PROBLEM: Which lines of the records contain "dimensions"? Collect every one of them.

DATA EXCERPTS:
_ _ _ _
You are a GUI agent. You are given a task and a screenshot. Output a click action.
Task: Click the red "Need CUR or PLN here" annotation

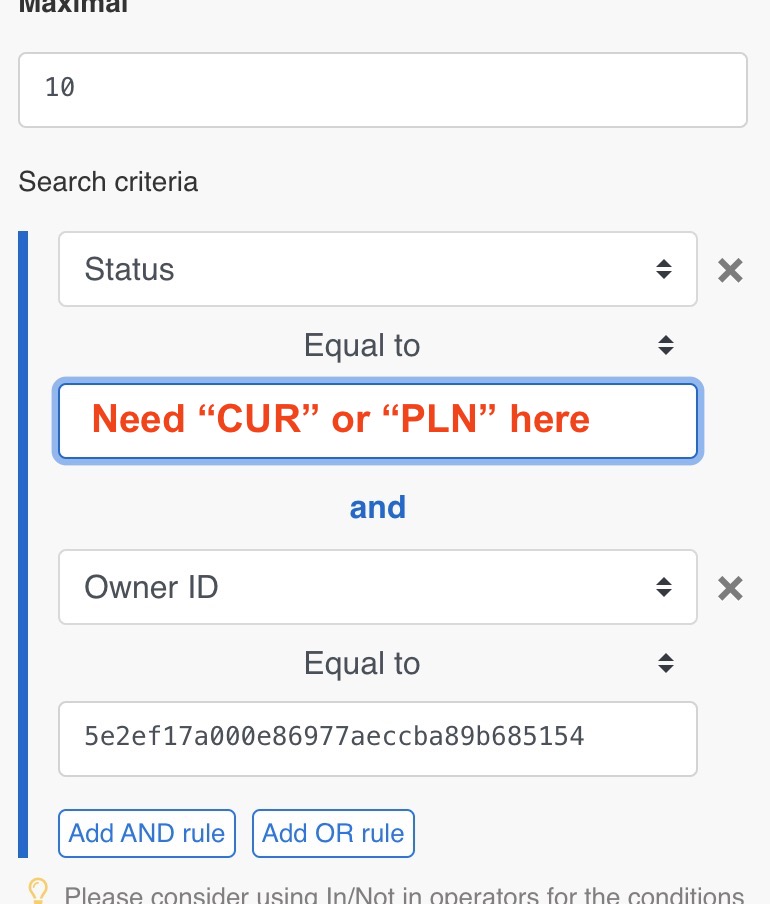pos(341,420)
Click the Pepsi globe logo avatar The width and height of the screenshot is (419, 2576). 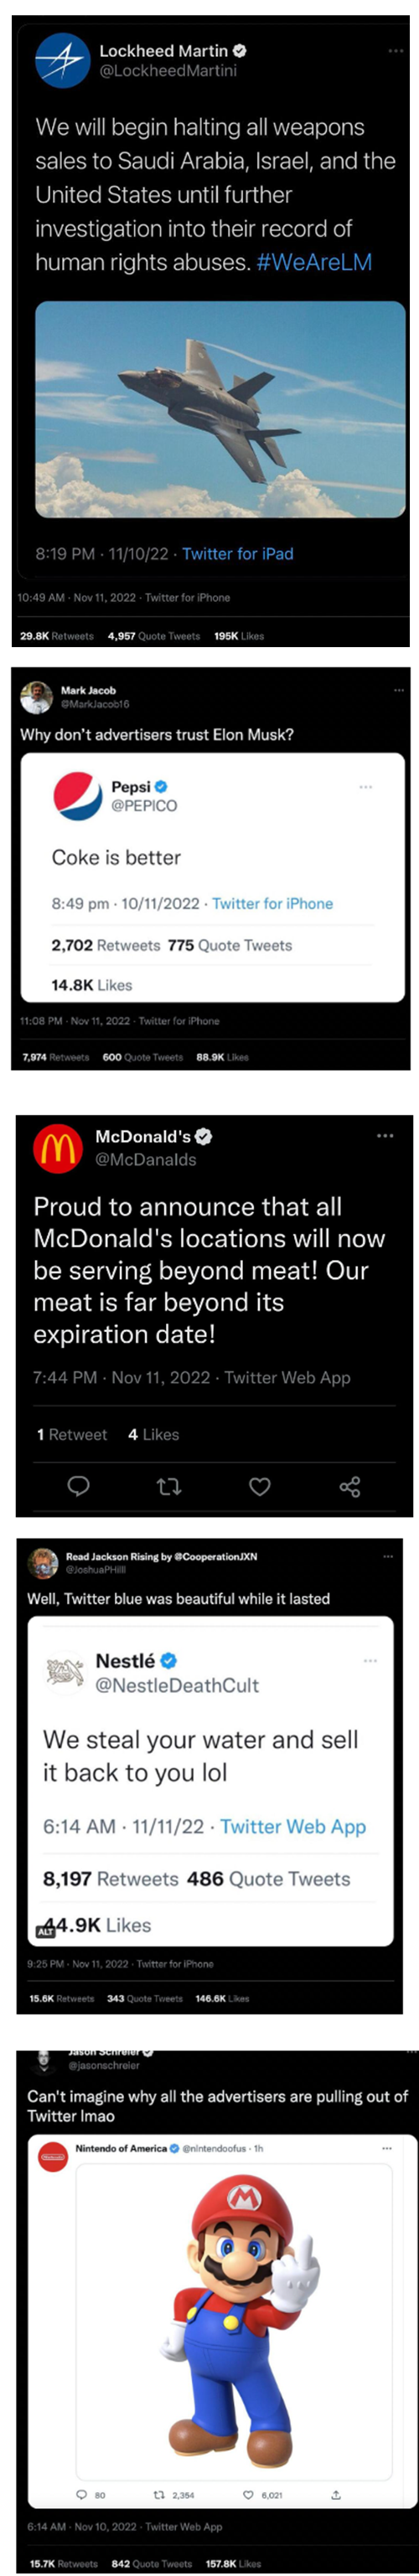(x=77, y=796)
_ _ _ _
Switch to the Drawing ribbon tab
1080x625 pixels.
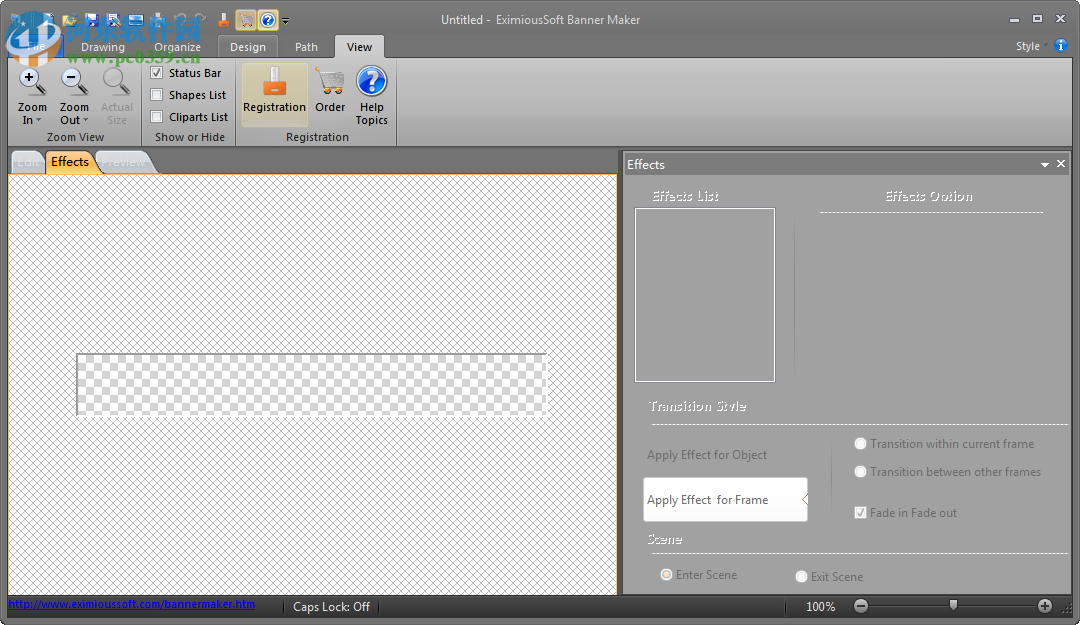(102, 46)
_ _ _ _
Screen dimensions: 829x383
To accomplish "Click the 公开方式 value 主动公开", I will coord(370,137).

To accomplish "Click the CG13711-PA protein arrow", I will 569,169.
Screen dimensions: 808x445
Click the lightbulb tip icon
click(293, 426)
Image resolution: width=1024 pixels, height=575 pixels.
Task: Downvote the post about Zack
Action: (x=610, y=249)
_ _ _ _
RESPONSE TO THE TASK:
Screen dimensions: 829x383
Screen dimensions: 808x445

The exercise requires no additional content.